Submit your questions about Stoic ethics
Celebrating the one-year anniversary of Stoic Ethics: The Basics
August 26 marks the one-year anniversary of Stoic Ethics: The Basics by Christopher Gill and Brittany Polat. I can’t believe it’s already been one year! Thank you so much to all of you who have supported our work. If you’re not familiar with the book, here’s a summary of it and some short excerpts. Basically, we wanted to create a short but rigorous introduction to the most important aspects of Stoic ethics. Main topics we cover include virtue, indifferents, nature, development, sociability, and our relationship with the environment.
If you have read the book, we would greatly appreciate you leaving a rating and review on Amazon or GoodReads. Not only does the rating help us as authors, it also helps people discover our book and learn about the ethical side of Stoicism. Please consider giving the book a quick rating and review if you have not done so already!
And to celebrate this one-year milestone, we’d like to invite everyone to submit questions about Stoic ethics. What would you like to know about ethics and Stoicism? Feel free to ask about theory, practice, or whatever else is on your mind. Chris and I will compile questions and provide our answers in a post at the end of August. You can submit questions either by posting a comment below or by using the private message feature on Substack.
Thank you again for supporting our book by sharing with others or leaving a review on Amazon. I look forward to seeing some interesting questions/comments about Stoic ethics!

This book is good. Not just good, it is so great that I keep it near and refer to it often. I underline important passages, but now my copy is almost entirely underlined. I do still have questions though, so I am very grateful for this opportunity. I apologize if any of this is already covered in the text, but here it goes. These all relate to how and when we take action as Stoics.
1) We hear so much about the only thing in our control are our opinions, desires, choices, etc, and everything else is indifferent. At the extreme of this we get Stoic detachment where tragedy (or good things) unfold in our lives and we bear it virtuously and with good character, but don't act on events because it involves externals or indifferents. Is action that we take to effect our lives then dependent on preferred indifferents? Or, how exactly does virtue compel us to act when virtue seems to be an internal state that doesn't rely on the outcomes of our actions?

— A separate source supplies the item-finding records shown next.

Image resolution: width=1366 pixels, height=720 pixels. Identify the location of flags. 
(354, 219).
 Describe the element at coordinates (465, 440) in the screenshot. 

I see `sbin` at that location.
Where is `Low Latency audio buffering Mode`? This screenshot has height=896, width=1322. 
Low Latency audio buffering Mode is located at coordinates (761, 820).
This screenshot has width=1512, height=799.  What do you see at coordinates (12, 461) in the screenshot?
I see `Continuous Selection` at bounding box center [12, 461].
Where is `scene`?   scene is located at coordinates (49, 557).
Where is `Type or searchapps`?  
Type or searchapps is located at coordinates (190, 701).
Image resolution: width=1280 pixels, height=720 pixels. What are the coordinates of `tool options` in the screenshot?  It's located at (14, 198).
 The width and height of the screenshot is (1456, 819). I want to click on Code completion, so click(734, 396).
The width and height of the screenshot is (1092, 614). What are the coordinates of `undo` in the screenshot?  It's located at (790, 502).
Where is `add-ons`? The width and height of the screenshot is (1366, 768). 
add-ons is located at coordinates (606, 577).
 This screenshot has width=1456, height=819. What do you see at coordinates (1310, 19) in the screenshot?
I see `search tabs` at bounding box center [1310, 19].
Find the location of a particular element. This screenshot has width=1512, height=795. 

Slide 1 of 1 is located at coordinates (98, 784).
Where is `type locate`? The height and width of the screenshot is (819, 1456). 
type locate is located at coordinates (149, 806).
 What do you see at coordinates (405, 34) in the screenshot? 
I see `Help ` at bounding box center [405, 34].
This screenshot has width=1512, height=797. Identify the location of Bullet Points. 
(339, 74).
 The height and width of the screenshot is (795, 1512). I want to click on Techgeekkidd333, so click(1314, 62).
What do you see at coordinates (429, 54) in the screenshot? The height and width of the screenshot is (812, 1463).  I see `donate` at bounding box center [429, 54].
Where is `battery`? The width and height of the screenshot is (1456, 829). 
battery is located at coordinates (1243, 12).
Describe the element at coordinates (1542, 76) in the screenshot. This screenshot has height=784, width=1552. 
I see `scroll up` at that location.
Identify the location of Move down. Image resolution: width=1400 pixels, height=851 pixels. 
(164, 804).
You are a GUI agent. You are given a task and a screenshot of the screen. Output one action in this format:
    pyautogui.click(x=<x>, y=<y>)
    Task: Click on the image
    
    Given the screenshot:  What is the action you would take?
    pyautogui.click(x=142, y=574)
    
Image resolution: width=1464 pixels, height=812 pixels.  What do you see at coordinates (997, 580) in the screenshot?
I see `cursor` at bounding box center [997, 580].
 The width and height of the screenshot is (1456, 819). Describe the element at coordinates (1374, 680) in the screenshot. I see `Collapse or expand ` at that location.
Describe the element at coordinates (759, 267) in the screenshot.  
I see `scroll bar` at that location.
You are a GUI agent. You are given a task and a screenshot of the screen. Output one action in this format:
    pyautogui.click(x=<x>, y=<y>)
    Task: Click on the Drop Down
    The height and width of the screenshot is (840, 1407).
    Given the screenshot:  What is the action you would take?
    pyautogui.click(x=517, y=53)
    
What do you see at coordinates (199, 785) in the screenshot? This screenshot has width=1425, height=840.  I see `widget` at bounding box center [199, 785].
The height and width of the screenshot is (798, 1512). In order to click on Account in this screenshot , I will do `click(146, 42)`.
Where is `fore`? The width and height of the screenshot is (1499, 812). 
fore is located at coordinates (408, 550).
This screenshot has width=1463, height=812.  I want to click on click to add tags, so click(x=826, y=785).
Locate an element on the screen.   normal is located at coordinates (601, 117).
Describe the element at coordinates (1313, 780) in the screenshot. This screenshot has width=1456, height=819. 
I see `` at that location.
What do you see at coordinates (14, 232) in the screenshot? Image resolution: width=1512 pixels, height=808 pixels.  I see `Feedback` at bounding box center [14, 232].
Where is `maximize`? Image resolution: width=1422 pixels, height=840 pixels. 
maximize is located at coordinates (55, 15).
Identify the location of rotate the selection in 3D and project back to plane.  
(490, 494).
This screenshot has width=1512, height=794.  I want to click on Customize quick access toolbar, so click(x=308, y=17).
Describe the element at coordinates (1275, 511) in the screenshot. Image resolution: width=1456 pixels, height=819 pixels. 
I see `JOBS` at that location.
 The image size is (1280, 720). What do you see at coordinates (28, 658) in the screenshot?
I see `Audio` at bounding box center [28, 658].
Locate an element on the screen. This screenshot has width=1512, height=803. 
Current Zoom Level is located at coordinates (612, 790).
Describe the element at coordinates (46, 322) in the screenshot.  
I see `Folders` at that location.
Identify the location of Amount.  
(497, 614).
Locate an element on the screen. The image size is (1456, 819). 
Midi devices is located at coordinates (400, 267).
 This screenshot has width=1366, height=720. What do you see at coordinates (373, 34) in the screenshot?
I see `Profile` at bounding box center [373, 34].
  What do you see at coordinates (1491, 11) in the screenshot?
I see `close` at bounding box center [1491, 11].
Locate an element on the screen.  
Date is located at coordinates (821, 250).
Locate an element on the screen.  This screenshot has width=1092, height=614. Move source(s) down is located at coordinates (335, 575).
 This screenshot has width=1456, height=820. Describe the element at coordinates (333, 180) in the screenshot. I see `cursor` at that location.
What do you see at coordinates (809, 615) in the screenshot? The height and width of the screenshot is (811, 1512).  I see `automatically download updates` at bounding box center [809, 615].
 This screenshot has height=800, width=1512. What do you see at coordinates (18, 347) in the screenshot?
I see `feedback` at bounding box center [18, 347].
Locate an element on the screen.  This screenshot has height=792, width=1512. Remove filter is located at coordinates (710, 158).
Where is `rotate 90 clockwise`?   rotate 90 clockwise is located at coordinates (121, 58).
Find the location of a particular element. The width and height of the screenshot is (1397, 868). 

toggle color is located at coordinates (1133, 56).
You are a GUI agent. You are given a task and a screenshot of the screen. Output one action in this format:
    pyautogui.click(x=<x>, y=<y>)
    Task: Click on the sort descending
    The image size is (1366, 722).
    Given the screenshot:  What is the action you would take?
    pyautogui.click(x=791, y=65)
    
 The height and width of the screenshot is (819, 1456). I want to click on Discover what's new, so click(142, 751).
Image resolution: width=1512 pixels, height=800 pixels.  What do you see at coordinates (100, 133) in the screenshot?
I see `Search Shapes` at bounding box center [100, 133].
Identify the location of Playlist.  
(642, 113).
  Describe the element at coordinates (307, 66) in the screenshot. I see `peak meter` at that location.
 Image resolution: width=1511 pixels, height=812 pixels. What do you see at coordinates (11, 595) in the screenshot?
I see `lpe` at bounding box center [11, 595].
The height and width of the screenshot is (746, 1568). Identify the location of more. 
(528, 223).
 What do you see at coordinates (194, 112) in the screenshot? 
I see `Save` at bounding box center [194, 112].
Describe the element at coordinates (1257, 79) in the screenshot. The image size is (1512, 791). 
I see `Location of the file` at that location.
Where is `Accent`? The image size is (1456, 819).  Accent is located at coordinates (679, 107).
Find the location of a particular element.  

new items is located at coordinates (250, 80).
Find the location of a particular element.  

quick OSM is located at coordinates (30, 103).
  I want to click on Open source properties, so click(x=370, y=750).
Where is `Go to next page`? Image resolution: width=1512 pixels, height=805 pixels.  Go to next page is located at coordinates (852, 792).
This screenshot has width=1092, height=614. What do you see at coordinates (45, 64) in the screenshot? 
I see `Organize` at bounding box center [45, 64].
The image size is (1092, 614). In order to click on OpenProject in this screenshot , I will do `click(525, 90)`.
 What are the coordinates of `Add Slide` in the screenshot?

2) I would love some clarification on the Stoic view of evil and what should be done about it. We know virtue is the only good, and so vice is the only evil. Still, Stoicism asserts that people only choose vice because of ignorance of the true good. What then is the Stoic response to evil acts of others? Forgive and forget? Dismiss it because it is all external and indifferent? Or do we act against evil according to our respective roles in life?
3) Last one! This goes a bit beyond ethics, but the ancient Stoics believed that everything is fated or pre-determined. If that is the case, to what extent do humans have agency and the ability to steer the course of our lives and why bother trying?
Sorry this got a bit long. Thanks again for the opportunity to ask and thank you for your time!
I've been helping a homeless man in a local coffee shop I frequent in the afternoon. Every time I'm in, he’s watching videos on a tablet. Employees say he arrives shortly after opening and leaves just before closing. He is of sound mind and body. He appears to be in his mid-40s and able to work, with no sign of drugs or abuse of alcohol. The support I give is modest: clothes that were going to Goodwill, a small gift card from the establishment, and rewards from the same shop that I wasn't going to use before expiration. My question is: Am I condoning bad behavior?